Just as every city seems to have that one bar or restaurant that can trace itself back for over a century, this one website became known, to people who looked for it, as a strange exception – unchanging, unshifting, with someone paying for the hosting and advertising a movie that, while a lot of fun, was not necessarily an oscar-winning cinematic experience. You could go to the site and be instantly transported back to a World Wide Web that in many ways felt like ancient history, absolutely gone.

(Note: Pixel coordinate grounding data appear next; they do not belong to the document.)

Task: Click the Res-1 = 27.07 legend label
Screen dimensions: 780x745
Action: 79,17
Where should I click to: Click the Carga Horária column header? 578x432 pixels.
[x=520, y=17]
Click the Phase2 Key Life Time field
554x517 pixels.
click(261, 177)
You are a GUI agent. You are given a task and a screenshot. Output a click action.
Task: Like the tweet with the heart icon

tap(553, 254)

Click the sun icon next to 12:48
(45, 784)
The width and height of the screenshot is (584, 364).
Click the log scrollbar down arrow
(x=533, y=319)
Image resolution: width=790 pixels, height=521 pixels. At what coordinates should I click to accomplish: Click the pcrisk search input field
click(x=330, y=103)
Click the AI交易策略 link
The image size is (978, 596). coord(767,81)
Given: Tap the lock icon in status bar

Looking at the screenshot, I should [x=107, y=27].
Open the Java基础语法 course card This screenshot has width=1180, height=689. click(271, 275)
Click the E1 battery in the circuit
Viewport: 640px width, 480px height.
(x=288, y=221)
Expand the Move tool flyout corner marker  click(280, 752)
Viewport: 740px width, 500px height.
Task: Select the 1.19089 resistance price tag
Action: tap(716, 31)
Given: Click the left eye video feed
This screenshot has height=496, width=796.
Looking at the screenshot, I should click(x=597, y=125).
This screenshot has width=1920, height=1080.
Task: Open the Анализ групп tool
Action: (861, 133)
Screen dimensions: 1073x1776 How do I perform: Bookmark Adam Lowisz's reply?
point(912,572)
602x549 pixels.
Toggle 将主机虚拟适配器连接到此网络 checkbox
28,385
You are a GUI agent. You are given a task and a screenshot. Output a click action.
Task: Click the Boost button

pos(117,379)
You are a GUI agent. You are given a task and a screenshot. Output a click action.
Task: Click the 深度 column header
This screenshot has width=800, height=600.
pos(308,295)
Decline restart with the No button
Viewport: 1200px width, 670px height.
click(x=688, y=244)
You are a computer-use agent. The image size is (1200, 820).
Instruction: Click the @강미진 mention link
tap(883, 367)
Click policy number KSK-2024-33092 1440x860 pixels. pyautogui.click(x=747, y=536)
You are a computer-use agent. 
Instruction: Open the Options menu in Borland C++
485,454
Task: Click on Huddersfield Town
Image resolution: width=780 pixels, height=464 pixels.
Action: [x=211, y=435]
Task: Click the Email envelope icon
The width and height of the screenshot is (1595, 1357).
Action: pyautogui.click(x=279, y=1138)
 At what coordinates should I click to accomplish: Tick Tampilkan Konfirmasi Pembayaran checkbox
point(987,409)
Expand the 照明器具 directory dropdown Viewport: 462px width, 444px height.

Years turned into decades.
For those in the know and who paid close attention to this odd online relic, the real mystery was that the site was not actually static – someone was making modifications to the code of the website, the settings and web hosting, to jump past several notable shifts in how websites work, to ensure that deprecated features and unaccounted browser issues were handled. That costs money; that’s the work of people. Somehow, this silly movie site represented the held-out flame that with a small bit of care and dedication, a website could live forever, like we were once promised.
It wasn’t just a clickable brochure – it became a beacon in the dark, a touchstone for some who were just children when the World Wide Web was started, and who grew up with this online world, which has shifted and consolidated and closed and tracked us.
Then the unthinkable happened.
In 2021, the sequel arrived.
It is abundantly clear the abnormally long life of the original 1996 site helped see the sequel through the endless mazes and corridors of Hollywood development turnaround.
Because websites and online presence are the way that movies are now promoted, the very place that spawned this consistent brand through decades had to go. A new Space Jam site was created, using the www.spacejam.com domain.
In a nod to its beginnings, the 1996 website still exists, shoved into a back room; adding /1996 to the URL will give you the old site as it used to appear before this year, and a small note in the corner lets you know you could optionally visit this once-dependable hangout.
But now the site is broken.
Links from around the net to the Space Jam site, to specific sub-pages and specific images, now break. A browser arriving at the spacejam.com page from a link elsewhere will see Just Another Movie Promotion Site, utilizing all the current fads: Layered windows to YouTube videos (which will break), javascript calls (which will break) and a dedication to being as flashy, generically designed and film-promoting as literally any other movie site currently up. Links that worked for decades have been cast aside for the spotlight of the moment.
The word is disposable.
There’s still one place you can see the old site, as it was once arranged, though.
The same year the Space Jam movie and website arrived, another website started: The Internet Archive.
Unlike Space Jam, the Internet Archive’s site did change constantly. You can use the Wayback Machine to see all the changes as they came and went; over half-a-million captures have been done on archive.org.
We have changed across the last 25 years, but we also have not.
The ideas that the Web should keep URLs running, that the interdependent linking and reference cooked into it from day one should be a last-resort change, and that the experience of online should be one of flow and not of constant interruptions, still live here.
Hundreds of webpages that have also survived since the time of Space Jam are inside the stacks of the Wayback Machine, some of them still running, and still looking unchanged since those heady days of promises and online wishes.
And if the unthinkable happens to them, we’ll be ready.